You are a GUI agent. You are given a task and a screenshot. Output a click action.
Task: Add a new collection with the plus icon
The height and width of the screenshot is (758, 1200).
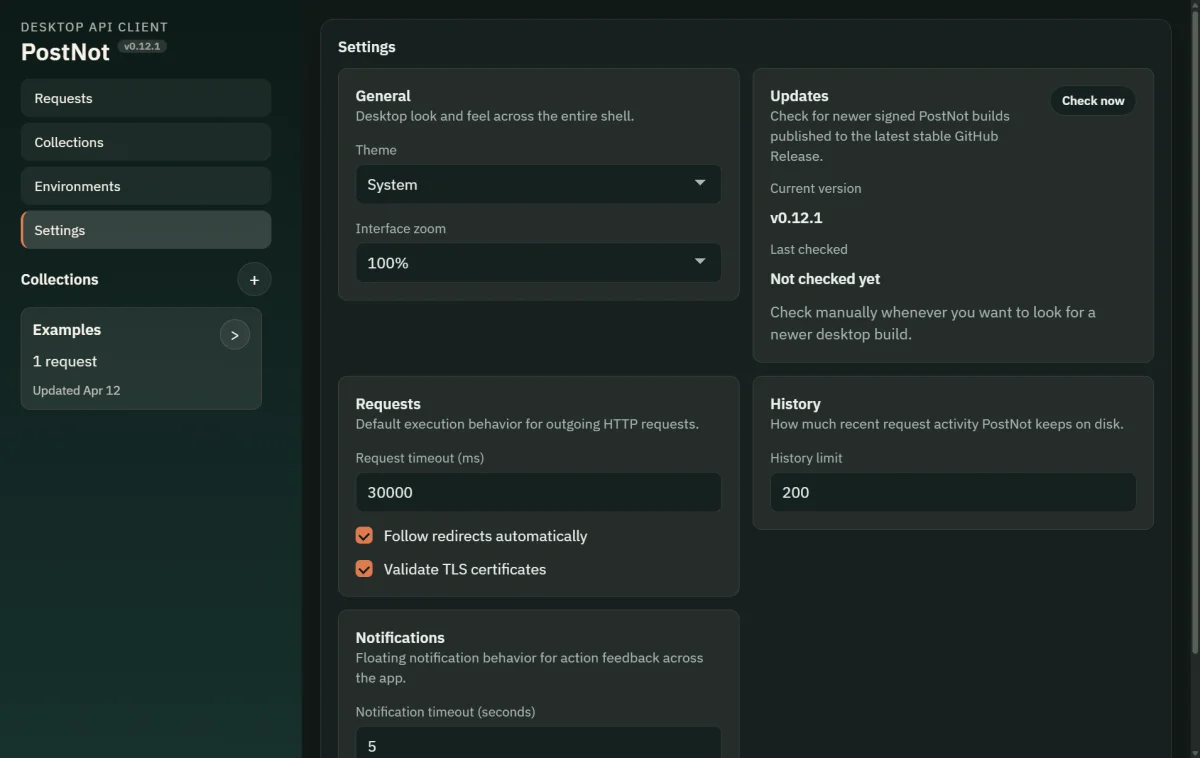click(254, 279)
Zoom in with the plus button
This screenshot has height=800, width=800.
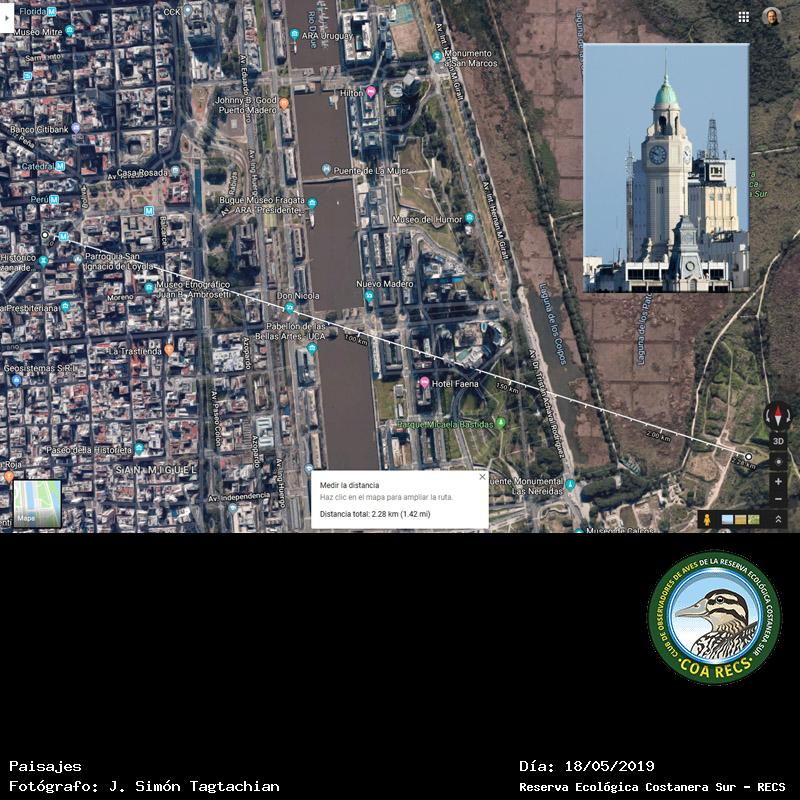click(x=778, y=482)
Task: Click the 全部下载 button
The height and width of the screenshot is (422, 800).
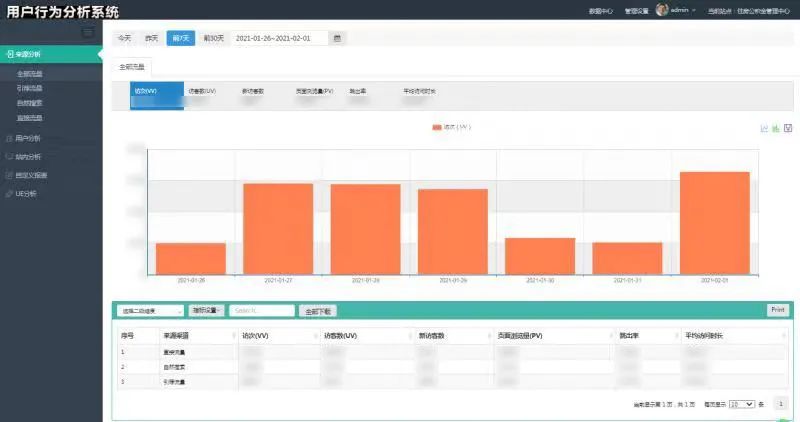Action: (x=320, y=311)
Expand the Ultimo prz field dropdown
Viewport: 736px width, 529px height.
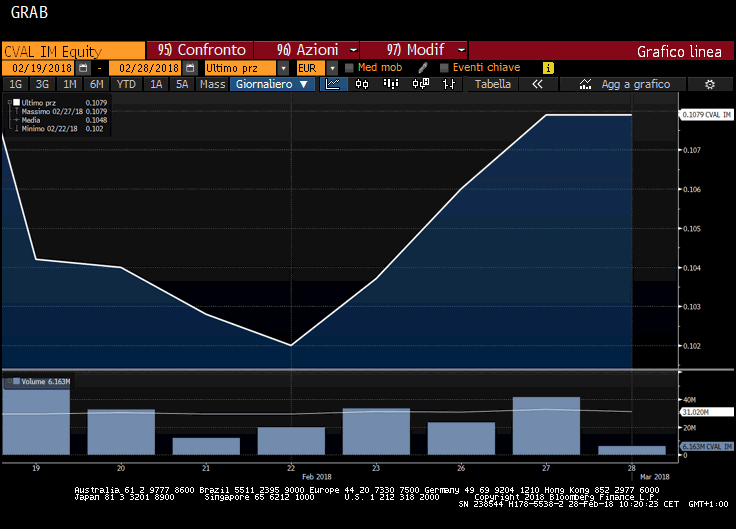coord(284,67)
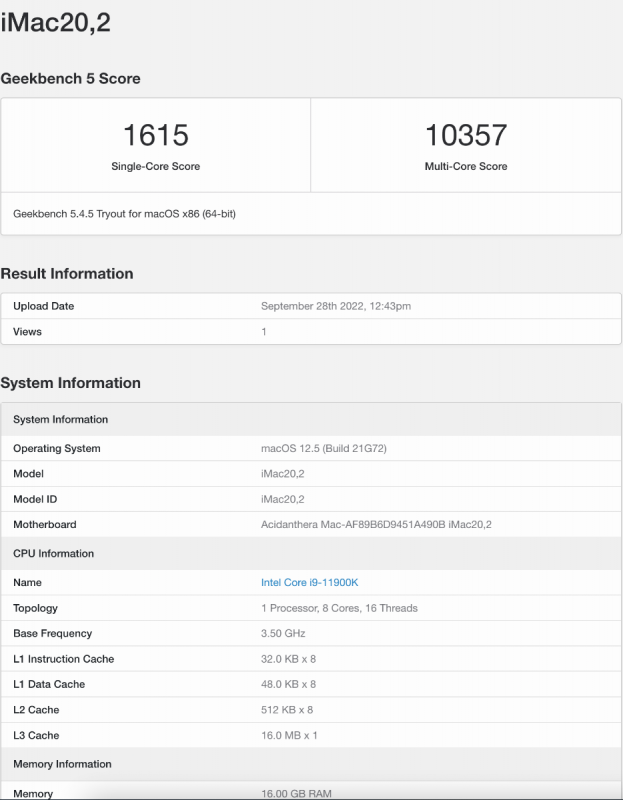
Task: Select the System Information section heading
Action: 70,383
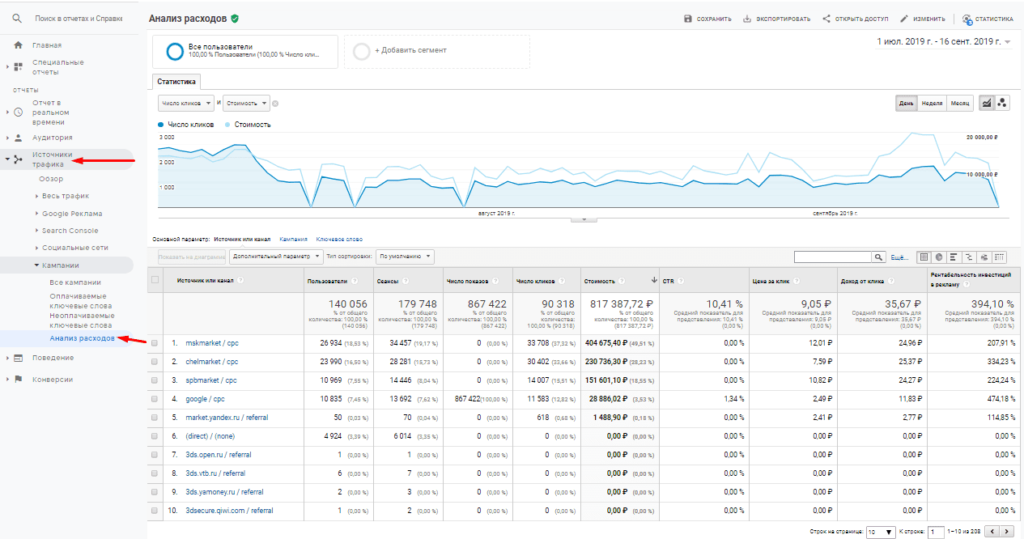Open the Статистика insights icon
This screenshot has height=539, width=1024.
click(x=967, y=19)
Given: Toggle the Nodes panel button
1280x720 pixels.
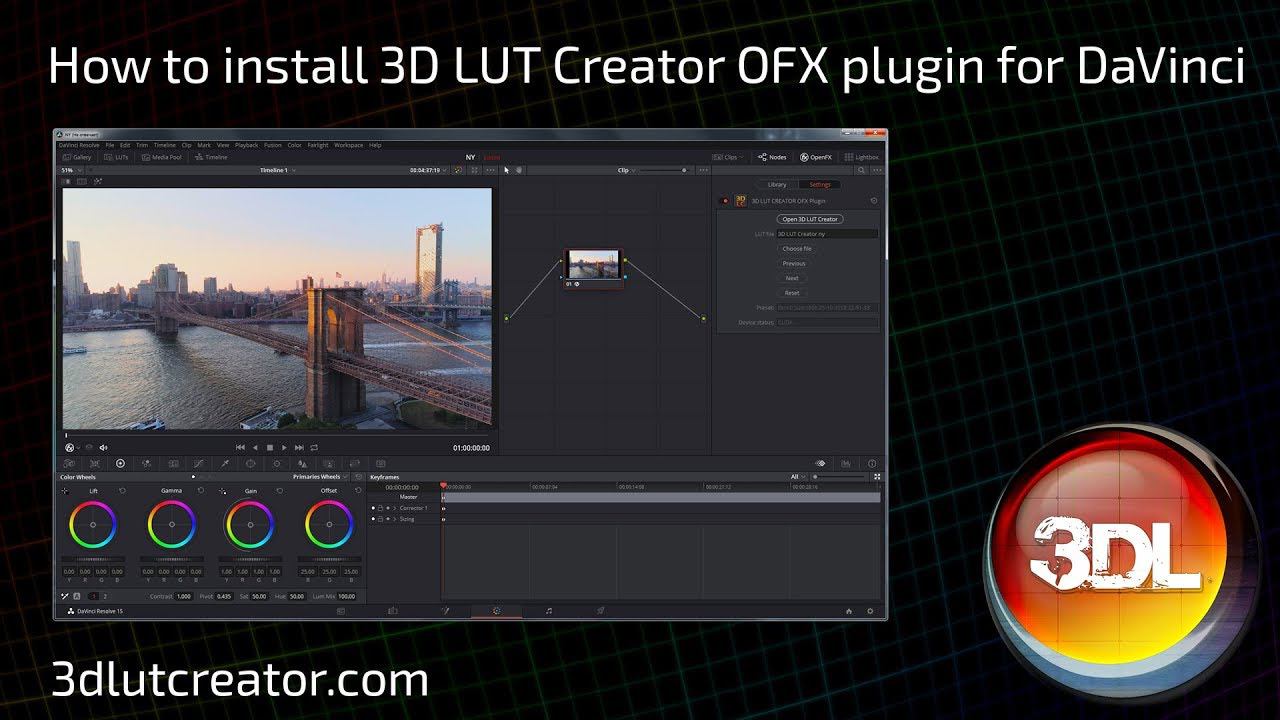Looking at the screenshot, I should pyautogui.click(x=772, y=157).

++++++

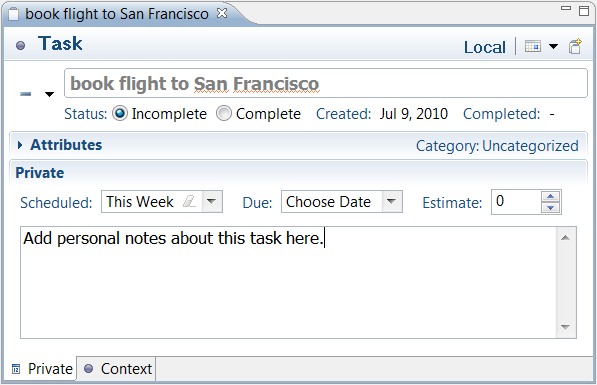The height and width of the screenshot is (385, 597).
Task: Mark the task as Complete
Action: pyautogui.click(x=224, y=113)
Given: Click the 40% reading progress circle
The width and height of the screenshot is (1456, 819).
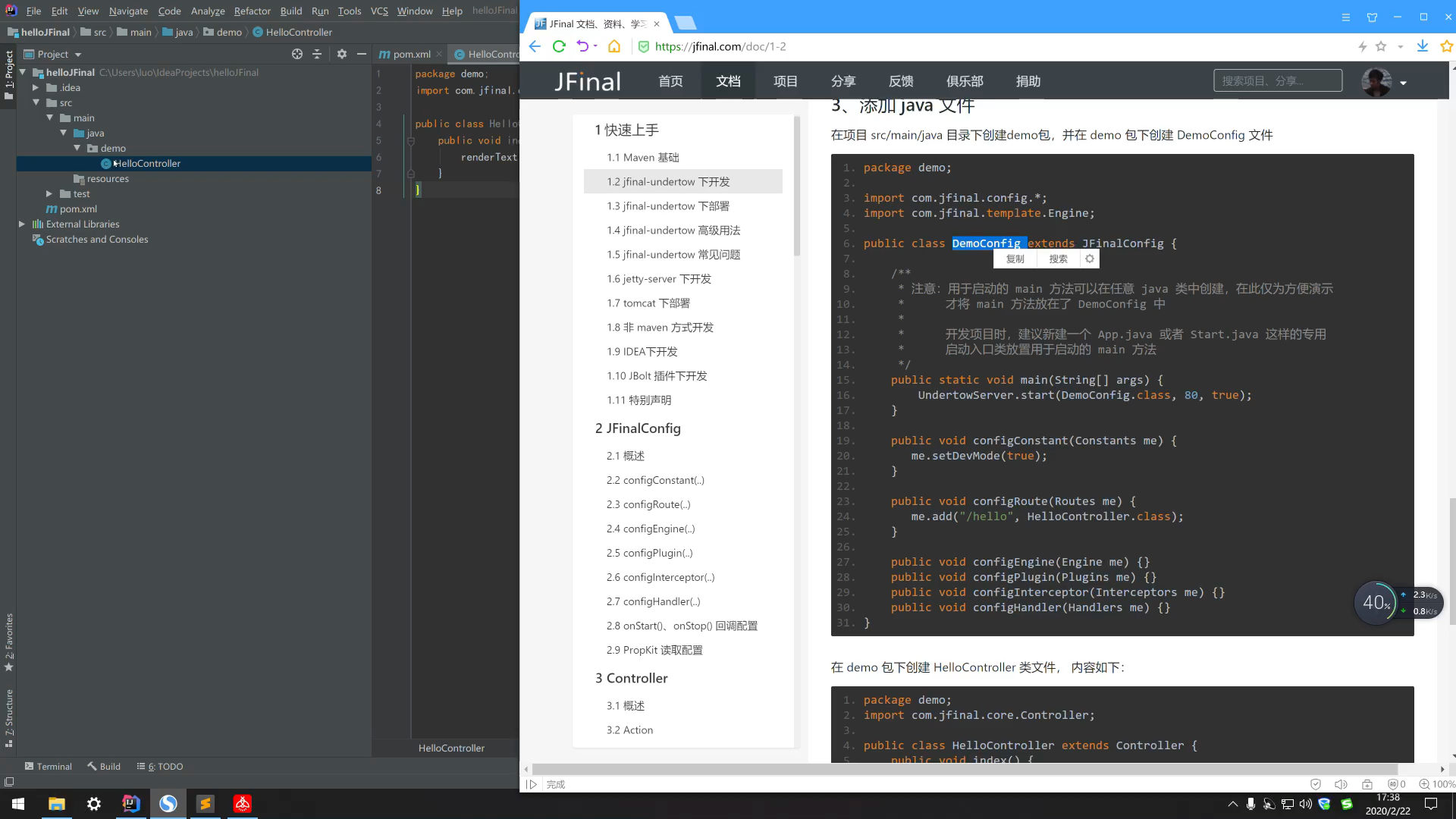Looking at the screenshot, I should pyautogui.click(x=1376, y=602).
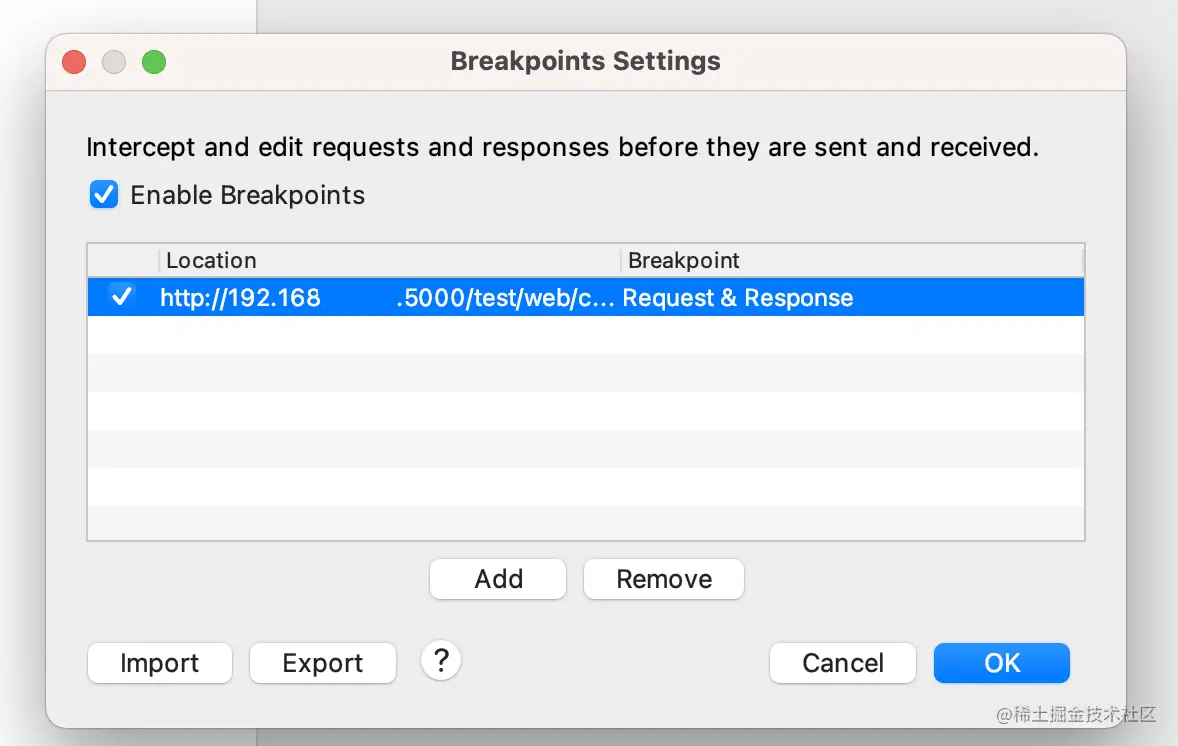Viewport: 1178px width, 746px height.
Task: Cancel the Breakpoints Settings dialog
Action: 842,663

++++++

Written instruction: Return the data lines above exactly, beginning at the line containing "Zoom in with the plus button" and stopping after the line containing "should pyautogui.click(x=772, y=157).". Omit the pictures from your answer.

Exercise answer:
Zoom in with the plus button
This screenshot has height=800, width=800.
click(x=778, y=482)
Task: Click the 全部下载 button
The height and width of the screenshot is (422, 800).
Action: (x=320, y=311)
Expand the Ultimo prz field dropdown
Viewport: 736px width, 529px height.
coord(284,67)
Task: Select the System Information section heading
Action: 70,383
Open the Статистика insights icon
This screenshot has height=539, width=1024.
click(x=967, y=19)
Given: Toggle the Nodes panel button
1280x720 pixels.
Looking at the screenshot, I should pyautogui.click(x=772, y=157).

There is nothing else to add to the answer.